Oppure propone il destinatario di un trapianto di organo, ci si può chiedere chi stia in realtà assumendo la decisione. Come ci si deve interrogare su chi sia responsabile — l’operatore a distanza o il drone, il produttore della macchina o il programmatore — per l’uccisione di un civile scambiato per un terrorista a motivo di un riconoscimento facciale errato.
Per ora, il diritto non ha indicato soluzioni specifiche né univoche in proposito.
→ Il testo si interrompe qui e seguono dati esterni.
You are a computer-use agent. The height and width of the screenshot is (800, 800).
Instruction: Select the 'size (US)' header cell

Alcuni ritengono che si debba in ogni caso fare riferimento alla persona umana che si serve del macchinario, richiamando l’analogia con la responsabilità del produttore (come per l’esercizio di attività pericolose), con quella per la custodia di animali o per quella dei «genitori, tutori e maestri d’arte». Altri propongono invece di elaborare un’inedita forma di «personalità elettronica» in grado di spostare la titolarità delle decisioni e le relative responsabilità direttamente in capo alla macchina dotata di intelligenza artificiale. In questo senso, ad esempio, l’Arabia Saudita si è spinta a riconoscere la cittadinanza al robot Sophia.
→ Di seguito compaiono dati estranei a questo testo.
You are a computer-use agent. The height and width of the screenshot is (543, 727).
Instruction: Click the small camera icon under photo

Allo stato dell’arte, la maggior parte degli scienziati esclude fughe in avanti di questo genere. Seppur risultato di processi che vengono definiti di intelligenza artificiale, le decisioni ottenute anche attraverso gli algoritmi più complicati non possono essere equiparate alla complessità delle scelte umane per quanto riguarda, ad esempio, il profilo emotivo. Non è inoltre dato sapere, in molti casi, quali passaggi e motivazioni abbiano portato alla singola decisione. Da questo punto di vista, si può certamente parlare di differenti gradi di «automazione», ma non del raggiungimento di una piena «autonomia». E se i robot dotati di intelligenza artificiale potranno efficacemente affiancare e assistere le persone, è bene che non le sostituiscano nella più umana e delicata delle facoltà: quella di prendere decisioni per il bene (o il male) dei propri simili.